Prologue

40 3 6
                                    

Kenny 


"Are you okay?" My younger sister, London, asks me, coming into my room.

"Yeah." I say in a monotone voice.

"You sure?" She looks worried about me, but I'm used to it. That's the look everyone gives me anymore.

"Yeah."

"Um okay, well mom wanted me to come tell you that dinner was ready."

"Okay. Thanks Lond."

"No problem." She gives me a weak smile before she leaves my room and I continue to lay there for a moment on my bed, not wanting to get up.

Finally after a couple of minutes, and hearing my mom yell up the stairs to me, I finally get off my bed and head down the stairs to get my dinner. All my sisters who still live at home are seated at the table eating their food, worriedly glancing at me, when I get done there. Mom is in the kitchen and I walk out there to grab a drink and my plate of food, London giving me a worried stare as I pass her chair.
When I get into the kitchen to grab my food, mom stops me. "Kenny, honey, I'm worried about you. Ever since you and Andrea broke up you've been acting different. You've seemed so depressed and it's beginning to worry your father, sisters, especially London, and I. You need to get help Kenny."
"I'm fine." I say, going around her and to the fridge to grab a Pepsi.

"Honey no you're not."

"Yes I am mom! Just drop it. I'll be fine, you don't need to worry about me." I snap, going to the stove, still dodging my mother, and grab my plate of lasagna. I take my stuff to the table and sit in my normal spot and begin eating quickly, not really tasting the food, just wanting to get it done so I can go back to my room and be alone again.

After about five minutes, I've devoured the lasagna and Italian bread and little salad that was on my plate.

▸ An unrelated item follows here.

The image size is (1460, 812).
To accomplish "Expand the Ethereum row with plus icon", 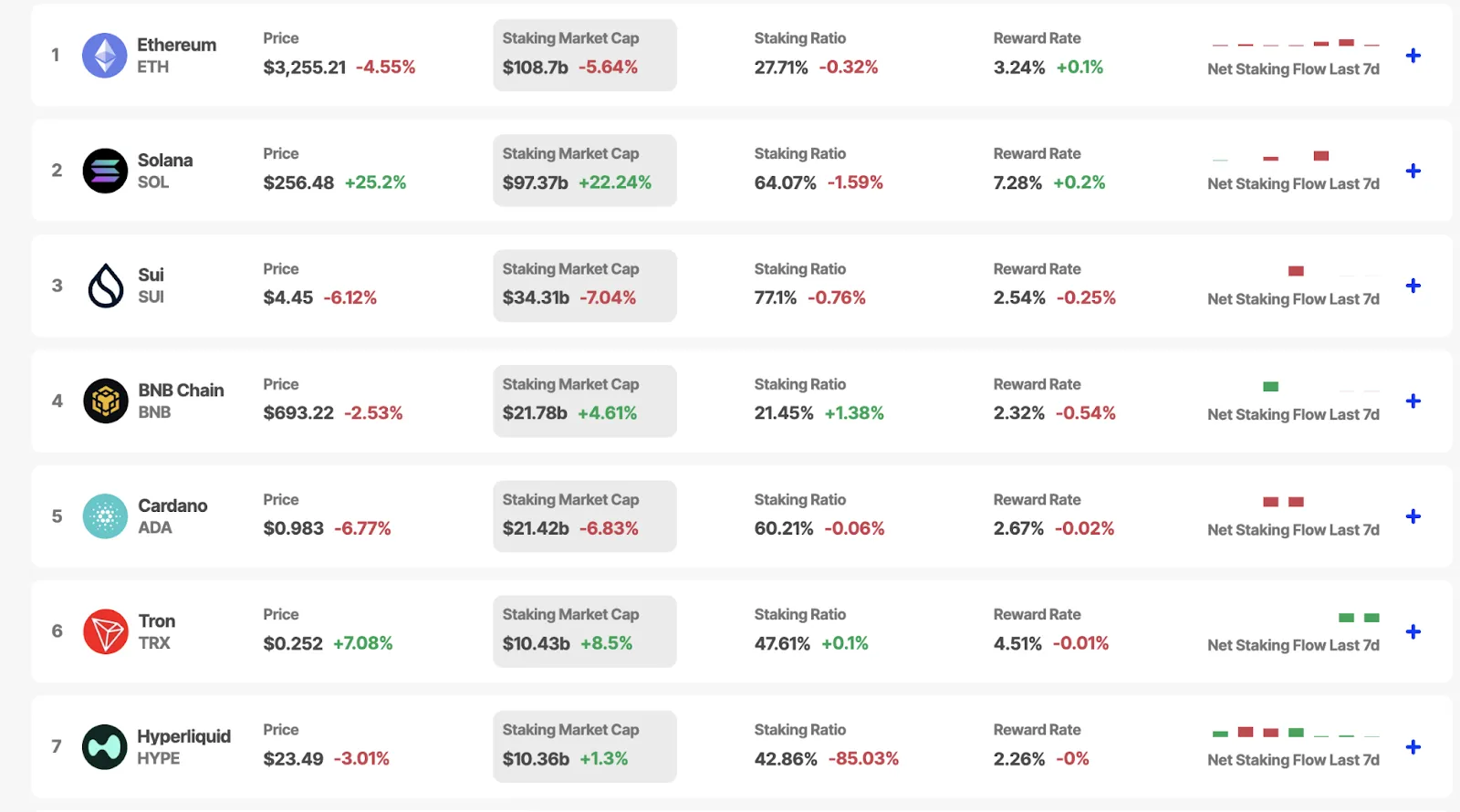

I chug my Pepsi and take my dishes to the kitchen and put them in the sink and head back upstairs to my room quickly, avoiding the still worried stares coming from all of my younger sisters.
I get up to my room and shut the door behind me, not wanting anyone to come interrupt me. I don't know how long I'm up there alone before there's finally a knock on my door. "Who is it?" I ask, not really caring because I don't want to be bothered.

The door opens and it's my father. "Kenny, I talked to your mother and we both agreed that it's best that you talk to Mr. Evans."

Mr. Evans is a family friend, he's a psychiatrist. He has a daughter my age and twin boys that are London's age. He's a nice guy and everything but I don't know if I really wanna talk to him about my problems. He might tell my parents and then my parents will be even more worried about me than they already are.

"Do I have to?"

"Yes you do."

"Fine when?"

"In twenty minutes. He's waiting for you."

Fuck.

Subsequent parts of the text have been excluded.